システムを内部腐食から守るため、当社は、非常に高い耐食性を持ち、そのため太陽熱システムに適しているHYLIFEソーラー合金を推奨します。また、システムは、腐食防止剤を含んだ熱伝導流体の入ったクローズドシステム(密閉)とする必要があります。開放型のアルミ製のシステムや、腐食防止剤を含まない真水を用いたシステムは腐食を生じます。ほとんどの市販されている熱伝導流体には腐食防止剤が含まれています。
外部腐食の恐れがあるのは主に2ヵ所で、銅製または真鍮製の継手との接合部、または吸収板のチューブとシートの間の結合部です。もし接合部で水が凝縮すると、アルミと他の金属の間で外部電解腐食が発生する場合があります。
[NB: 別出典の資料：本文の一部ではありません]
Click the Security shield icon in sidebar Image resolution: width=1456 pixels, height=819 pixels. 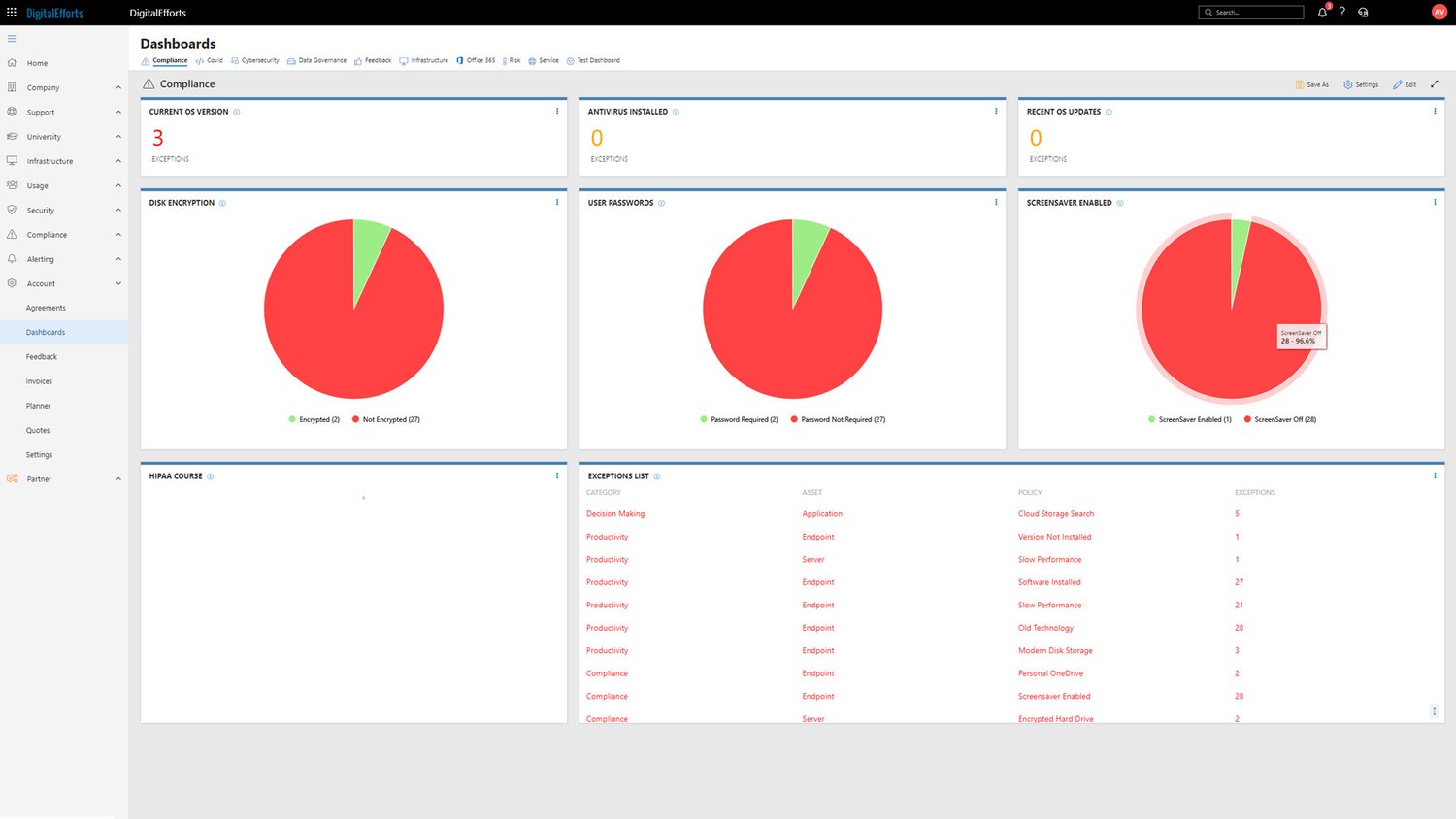11,210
アルミが銅製または真鍮製の継手と直接接合されている部分の腐食を避けるには、接合部に外部の水分に対する適切なコーティングを行うのが良い方法です。
吸収板のチューブとシートの間の腐食を避けるには、アルミ吸収板のプレートとチューブの正しい合金の組み合わせを選ぶことが重要です。材料の犠牲がチューブではなく、プレートとなるように、チューブはプレートよりやや貴金属である必要があります。
材料のノビリティの違いが大きいほど、卑金属が電子を貴金属に犠牲にすることで腐食を生じるリスクが高まる。オールアルミ吸収板では、銅管とアルミ板による吸収板に比べて電位差が小さいため、全体の腐食リスクは低減され、コレクターの寿命がより長くなります。